Friday 15 January 2010

Blending Processes And Rules With jBPM

This integration with rules and processes is a first important step to facilitate all aspects of Business Process Management (BPM) into jBPM. From a runtime engine perspective, we'll be expanding further in this direction to cover all artefact types that are involved automating business processes to for example services. On the other hand, we'll also be expanding towards linking these BPM related artefacts to the business users. More on that topic soon.

The rules deployer is a convenience integration between jBPM and Drools. It allows for unified deployment of processes, rules together with forms and other process resources in a .bar business archive. jBPM creates a KnowledgeBase based on all .drl files that are included in a business archive deployment. Activities like the rules and rules-decision leverage this KnowledgeBase.

A rules-decision will take a single outgoing transition based on the evaluation of rules. Let's first look at a rules-decision example process:

This is the RulesDecision jPDL process file (click to enlarge) :
Now all you have to do is deploy the following .drl file together with the process in a .bar business archive and deploy it to jBPM (click to enlarge)
For your convenience, the process variables are made available as global variables in the rules. Then you can start a new process instance with jBPM like this (click to enlarge):
And your rules will be used to evaluate which outgoing transition will be taken in the process execution. Voila. That's all there is to it.

Similarly, a rules activity will evaluate rules, allowing them to update process variables or perform other actions.

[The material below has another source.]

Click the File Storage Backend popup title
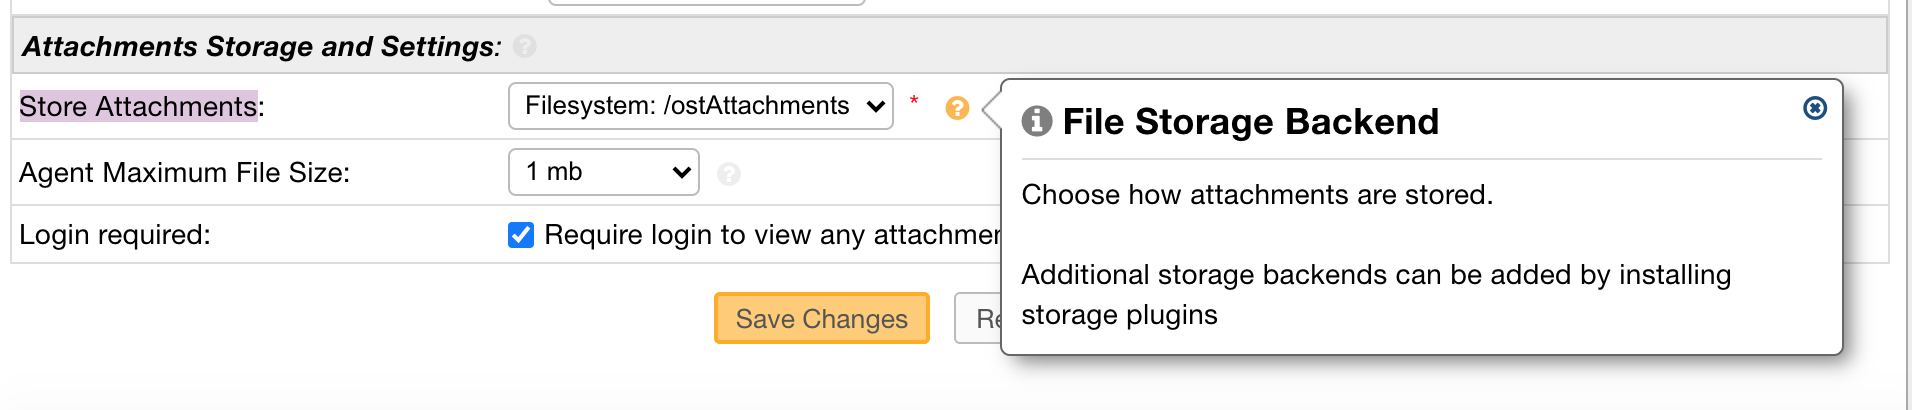The width and height of the screenshot is (1912, 410). [1250, 121]
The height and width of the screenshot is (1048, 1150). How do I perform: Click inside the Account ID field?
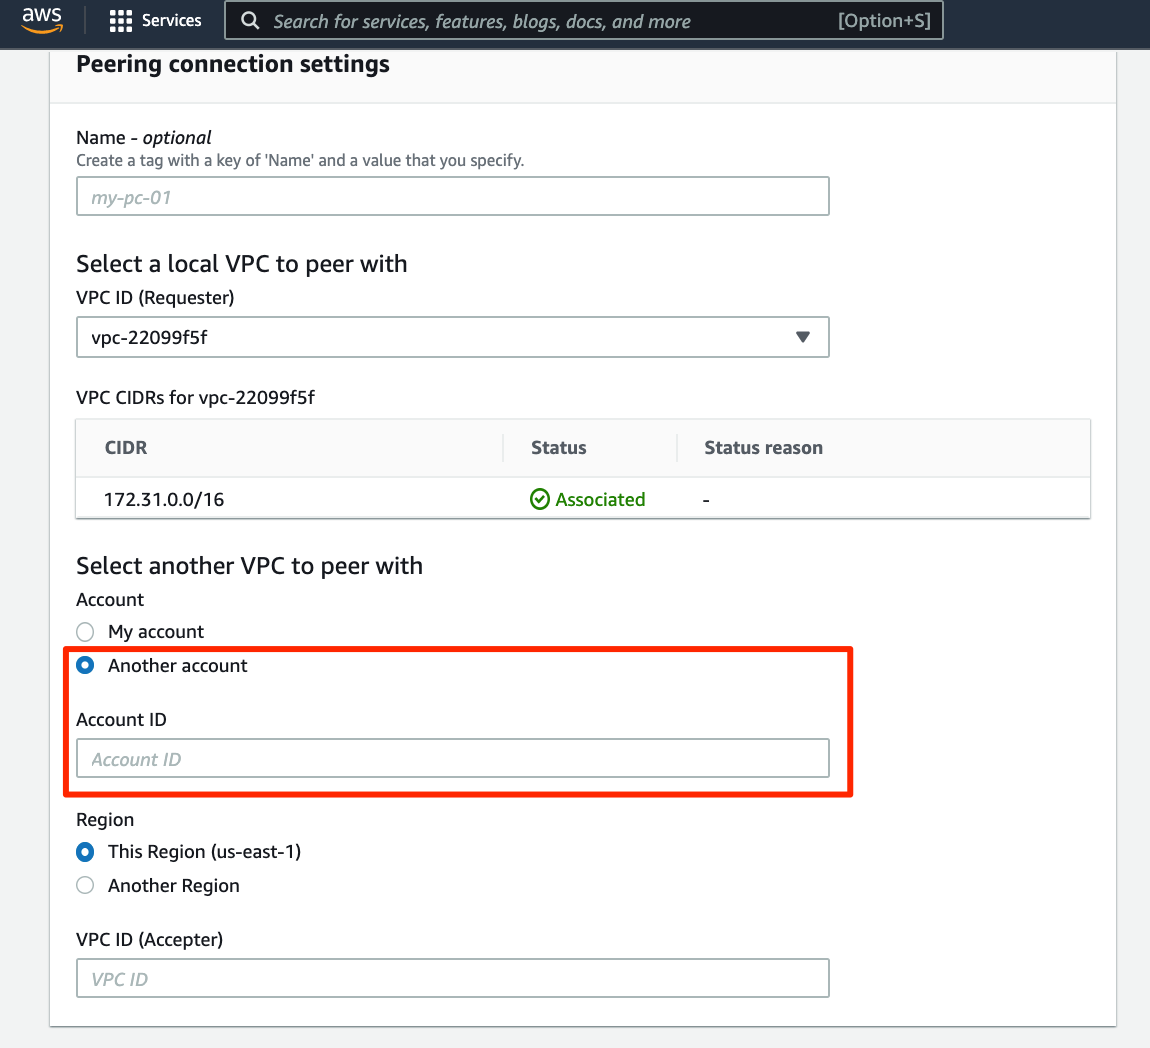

Let's look at a rules example process:
The Rules jPDL process file looks like this (click to enlarge):
Imagine a process variable of type Room (click to enlarge)
And a rule like this (click to enlarge)
Then starting a new process instance like this (click to enlarge):
will execute the activity, evaluate the rule and update the room process variable.

25 comments:

  1. I implemented something along this in jBPM3 with a few hacks, but is functional and in production.
    Having it integrated in jBPM 4 is very logical and will save me some work.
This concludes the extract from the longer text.